The task
Copy out each of the records below word for word, with nothing changed.
##############################
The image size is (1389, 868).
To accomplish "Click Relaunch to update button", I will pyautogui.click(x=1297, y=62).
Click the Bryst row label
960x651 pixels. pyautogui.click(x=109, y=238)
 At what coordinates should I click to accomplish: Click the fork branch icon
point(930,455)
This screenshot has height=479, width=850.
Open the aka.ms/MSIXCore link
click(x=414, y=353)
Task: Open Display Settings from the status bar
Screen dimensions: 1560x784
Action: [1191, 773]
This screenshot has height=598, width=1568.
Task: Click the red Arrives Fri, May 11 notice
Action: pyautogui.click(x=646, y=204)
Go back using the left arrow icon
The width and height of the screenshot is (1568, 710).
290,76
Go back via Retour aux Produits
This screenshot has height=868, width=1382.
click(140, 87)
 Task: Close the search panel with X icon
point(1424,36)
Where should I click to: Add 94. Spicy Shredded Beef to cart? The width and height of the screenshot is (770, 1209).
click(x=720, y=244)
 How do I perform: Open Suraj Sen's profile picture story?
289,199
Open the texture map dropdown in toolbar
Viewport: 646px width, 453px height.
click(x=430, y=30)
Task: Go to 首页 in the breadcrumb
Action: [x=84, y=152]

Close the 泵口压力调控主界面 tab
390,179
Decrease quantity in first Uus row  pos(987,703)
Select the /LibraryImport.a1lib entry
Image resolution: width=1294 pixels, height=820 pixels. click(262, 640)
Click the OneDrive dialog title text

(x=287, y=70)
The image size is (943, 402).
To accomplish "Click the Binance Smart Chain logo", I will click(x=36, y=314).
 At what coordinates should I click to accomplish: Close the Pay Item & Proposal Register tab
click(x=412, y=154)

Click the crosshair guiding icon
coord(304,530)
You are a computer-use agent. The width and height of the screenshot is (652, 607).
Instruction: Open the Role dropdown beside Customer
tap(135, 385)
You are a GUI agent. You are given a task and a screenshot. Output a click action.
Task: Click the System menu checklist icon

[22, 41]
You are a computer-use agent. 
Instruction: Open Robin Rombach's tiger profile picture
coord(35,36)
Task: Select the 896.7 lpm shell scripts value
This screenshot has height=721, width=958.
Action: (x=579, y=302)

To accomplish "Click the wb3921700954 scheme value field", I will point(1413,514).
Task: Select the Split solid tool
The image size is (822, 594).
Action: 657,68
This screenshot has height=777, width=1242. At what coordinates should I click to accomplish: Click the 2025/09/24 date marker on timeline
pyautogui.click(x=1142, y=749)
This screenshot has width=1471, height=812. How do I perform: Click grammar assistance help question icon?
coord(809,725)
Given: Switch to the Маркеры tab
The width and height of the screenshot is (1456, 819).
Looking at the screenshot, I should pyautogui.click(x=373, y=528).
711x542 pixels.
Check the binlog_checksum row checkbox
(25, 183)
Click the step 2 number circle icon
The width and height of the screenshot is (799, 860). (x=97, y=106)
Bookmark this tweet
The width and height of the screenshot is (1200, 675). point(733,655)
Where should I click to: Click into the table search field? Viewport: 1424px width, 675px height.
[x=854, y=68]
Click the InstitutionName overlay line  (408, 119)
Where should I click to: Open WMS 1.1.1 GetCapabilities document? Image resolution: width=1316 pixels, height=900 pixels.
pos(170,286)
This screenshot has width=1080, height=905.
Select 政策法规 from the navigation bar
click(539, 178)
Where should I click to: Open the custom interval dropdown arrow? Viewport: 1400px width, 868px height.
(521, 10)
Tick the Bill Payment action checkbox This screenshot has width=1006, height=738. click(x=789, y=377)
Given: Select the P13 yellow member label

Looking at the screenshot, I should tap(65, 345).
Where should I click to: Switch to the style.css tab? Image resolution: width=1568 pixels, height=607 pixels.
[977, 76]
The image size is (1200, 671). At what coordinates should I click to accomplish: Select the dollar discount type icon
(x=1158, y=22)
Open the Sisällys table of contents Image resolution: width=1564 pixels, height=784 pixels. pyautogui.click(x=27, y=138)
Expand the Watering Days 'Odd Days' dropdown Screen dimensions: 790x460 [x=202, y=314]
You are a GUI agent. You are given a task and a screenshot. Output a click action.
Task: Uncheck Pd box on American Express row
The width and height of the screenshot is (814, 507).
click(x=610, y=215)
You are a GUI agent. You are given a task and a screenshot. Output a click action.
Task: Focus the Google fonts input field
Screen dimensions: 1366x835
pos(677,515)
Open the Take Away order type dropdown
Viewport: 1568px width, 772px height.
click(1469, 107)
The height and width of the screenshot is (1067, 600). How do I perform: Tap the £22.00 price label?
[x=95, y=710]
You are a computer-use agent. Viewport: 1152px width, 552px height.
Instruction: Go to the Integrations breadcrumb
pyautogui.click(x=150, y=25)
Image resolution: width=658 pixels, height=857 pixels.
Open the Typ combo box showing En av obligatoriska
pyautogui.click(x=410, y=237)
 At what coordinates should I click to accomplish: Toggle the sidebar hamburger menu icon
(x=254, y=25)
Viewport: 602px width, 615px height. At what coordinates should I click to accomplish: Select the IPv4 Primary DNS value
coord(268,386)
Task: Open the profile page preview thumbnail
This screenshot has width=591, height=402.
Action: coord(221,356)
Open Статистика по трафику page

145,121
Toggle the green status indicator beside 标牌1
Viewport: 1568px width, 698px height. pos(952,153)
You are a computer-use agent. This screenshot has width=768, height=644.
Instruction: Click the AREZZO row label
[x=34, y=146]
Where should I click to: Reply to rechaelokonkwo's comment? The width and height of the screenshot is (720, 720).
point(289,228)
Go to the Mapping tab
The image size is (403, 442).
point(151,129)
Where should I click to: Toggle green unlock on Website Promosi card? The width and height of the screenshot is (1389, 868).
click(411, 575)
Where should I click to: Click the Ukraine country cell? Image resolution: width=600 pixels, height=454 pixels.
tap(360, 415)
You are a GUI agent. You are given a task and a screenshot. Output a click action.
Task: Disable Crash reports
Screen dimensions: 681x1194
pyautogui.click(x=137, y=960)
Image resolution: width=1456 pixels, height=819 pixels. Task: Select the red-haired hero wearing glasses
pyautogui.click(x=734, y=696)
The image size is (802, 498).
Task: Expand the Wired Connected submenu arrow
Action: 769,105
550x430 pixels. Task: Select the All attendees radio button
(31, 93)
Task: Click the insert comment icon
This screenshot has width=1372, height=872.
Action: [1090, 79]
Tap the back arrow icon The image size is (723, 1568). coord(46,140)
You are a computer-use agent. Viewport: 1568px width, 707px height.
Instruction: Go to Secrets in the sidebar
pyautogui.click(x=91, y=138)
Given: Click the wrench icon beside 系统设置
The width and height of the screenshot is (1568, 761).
##############################
Finished exercise
The image size is (1389, 868).
To accomplish "Click Relaunch to update button", I will pyautogui.click(x=1297, y=62).
Click the Bryst row label
960x651 pixels. pyautogui.click(x=109, y=238)
 At what coordinates should I click to accomplish: Click the fork branch icon
point(930,455)
This screenshot has height=479, width=850.
Open the aka.ms/MSIXCore link
click(x=414, y=353)
Task: Open Display Settings from the status bar
Screen dimensions: 1560x784
Action: [1191, 773]
This screenshot has height=598, width=1568.
Task: Click the red Arrives Fri, May 11 notice
Action: pyautogui.click(x=646, y=204)
Go back using the left arrow icon
The width and height of the screenshot is (1568, 710).
290,76
Go back via Retour aux Produits
This screenshot has height=868, width=1382.
click(140, 87)
 Task: Close the search panel with X icon
point(1424,36)
Where should I click to: Add 94. Spicy Shredded Beef to cart? The width and height of the screenshot is (770, 1209).
click(x=720, y=244)
 How do I perform: Open Suraj Sen's profile picture story?
289,199
Open the texture map dropdown in toolbar
Viewport: 646px width, 453px height.
click(x=430, y=30)
Task: Go to 首页 in the breadcrumb
Action: [x=84, y=152]

Close the 泵口压力调控主界面 tab
390,179
Decrease quantity in first Uus row  pos(987,703)
Select the /LibraryImport.a1lib entry
Image resolution: width=1294 pixels, height=820 pixels. click(262, 640)
Click the OneDrive dialog title text

(x=287, y=70)
The image size is (943, 402).
To accomplish "Click the Binance Smart Chain logo", I will click(x=36, y=314).
 At what coordinates should I click to accomplish: Close the Pay Item & Proposal Register tab
click(x=412, y=154)

Click the crosshair guiding icon
coord(304,530)
You are a computer-use agent. The width and height of the screenshot is (652, 607).
Instruction: Open the Role dropdown beside Customer
tap(135, 385)
You are a GUI agent. You are given a task and a screenshot. Output a click action.
Task: Click the System menu checklist icon

[22, 41]
You are a computer-use agent. 
Instruction: Open Robin Rombach's tiger profile picture
coord(35,36)
Task: Select the 896.7 lpm shell scripts value
This screenshot has height=721, width=958.
Action: (x=579, y=302)

To accomplish "Click the wb3921700954 scheme value field", I will point(1413,514).
Task: Select the Split solid tool
The image size is (822, 594).
Action: 657,68
This screenshot has height=777, width=1242. At what coordinates should I click to accomplish: Click the 2025/09/24 date marker on timeline
pyautogui.click(x=1142, y=749)
This screenshot has width=1471, height=812. How do I perform: Click grammar assistance help question icon?
coord(809,725)
Given: Switch to the Маркеры tab
The width and height of the screenshot is (1456, 819).
Looking at the screenshot, I should pyautogui.click(x=373, y=528).
711x542 pixels.
Check the binlog_checksum row checkbox
(25, 183)
Click the step 2 number circle icon
The width and height of the screenshot is (799, 860). (x=97, y=106)
Bookmark this tweet
The width and height of the screenshot is (1200, 675). point(733,655)
Where should I click to: Click into the table search field? Viewport: 1424px width, 675px height.
[x=854, y=68]
Click the InstitutionName overlay line  (408, 119)
Where should I click to: Open WMS 1.1.1 GetCapabilities document? Image resolution: width=1316 pixels, height=900 pixels.
pos(170,286)
This screenshot has width=1080, height=905.
Select 政策法规 from the navigation bar
click(539, 178)
Where should I click to: Open the custom interval dropdown arrow? Viewport: 1400px width, 868px height.
(521, 10)
Tick the Bill Payment action checkbox This screenshot has width=1006, height=738. click(x=789, y=377)
Given: Select the P13 yellow member label

Looking at the screenshot, I should tap(65, 345).
Where should I click to: Switch to the style.css tab? Image resolution: width=1568 pixels, height=607 pixels.
[977, 76]
The image size is (1200, 671). At what coordinates should I click to accomplish: Select the dollar discount type icon
(x=1158, y=22)
Open the Sisällys table of contents Image resolution: width=1564 pixels, height=784 pixels. pyautogui.click(x=27, y=138)
Expand the Watering Days 'Odd Days' dropdown Screen dimensions: 790x460 [x=202, y=314]
You are a GUI agent. You are given a task and a screenshot. Output a click action.
Task: Uncheck Pd box on American Express row
The width and height of the screenshot is (814, 507).
click(x=610, y=215)
You are a GUI agent. You are given a task and a screenshot. Output a click action.
Task: Focus the Google fonts input field
Screen dimensions: 1366x835
pos(677,515)
Open the Take Away order type dropdown
Viewport: 1568px width, 772px height.
click(1469, 107)
The height and width of the screenshot is (1067, 600). How do I perform: Tap the £22.00 price label?
[x=95, y=710]
You are a computer-use agent. Viewport: 1152px width, 552px height.
Instruction: Go to the Integrations breadcrumb
pyautogui.click(x=150, y=25)
Image resolution: width=658 pixels, height=857 pixels.
Open the Typ combo box showing En av obligatoriska
pyautogui.click(x=410, y=237)
 At what coordinates should I click to accomplish: Toggle the sidebar hamburger menu icon
(x=254, y=25)
Viewport: 602px width, 615px height. At what coordinates should I click to accomplish: Select the IPv4 Primary DNS value
coord(268,386)
Task: Open the profile page preview thumbnail
This screenshot has width=591, height=402.
Action: coord(221,356)
Open Статистика по трафику page

145,121
Toggle the green status indicator beside 标牌1
Viewport: 1568px width, 698px height. pos(952,153)
You are a computer-use agent. This screenshot has width=768, height=644.
Instruction: Click the AREZZO row label
[x=34, y=146]
Where should I click to: Reply to rechaelokonkwo's comment? The width and height of the screenshot is (720, 720).
point(289,228)
Go to the Mapping tab
The image size is (403, 442).
point(151,129)
Where should I click to: Toggle green unlock on Website Promosi card? The width and height of the screenshot is (1389, 868).
click(411, 575)
Where should I click to: Click the Ukraine country cell? Image resolution: width=600 pixels, height=454 pixels.
tap(360, 415)
You are a GUI agent. You are given a task and a screenshot. Output a click action.
Task: Disable Crash reports
Screen dimensions: 681x1194
pyautogui.click(x=137, y=960)
Image resolution: width=1456 pixels, height=819 pixels. Task: Select the red-haired hero wearing glasses
pyautogui.click(x=734, y=696)
The image size is (802, 498).
Task: Expand the Wired Connected submenu arrow
Action: 769,105
550x430 pixels. Task: Select the All attendees radio button
(31, 93)
Task: Click the insert comment icon
This screenshot has width=1372, height=872.
Action: [1090, 79]
Tap the back arrow icon The image size is (723, 1568). coord(46,140)
You are a computer-use agent. Viewport: 1568px width, 707px height.
Instruction: Go to Secrets in the sidebar
pyautogui.click(x=91, y=138)
Given: Click the wrench icon beside 系统设置
The width and height of the screenshot is (1568, 761).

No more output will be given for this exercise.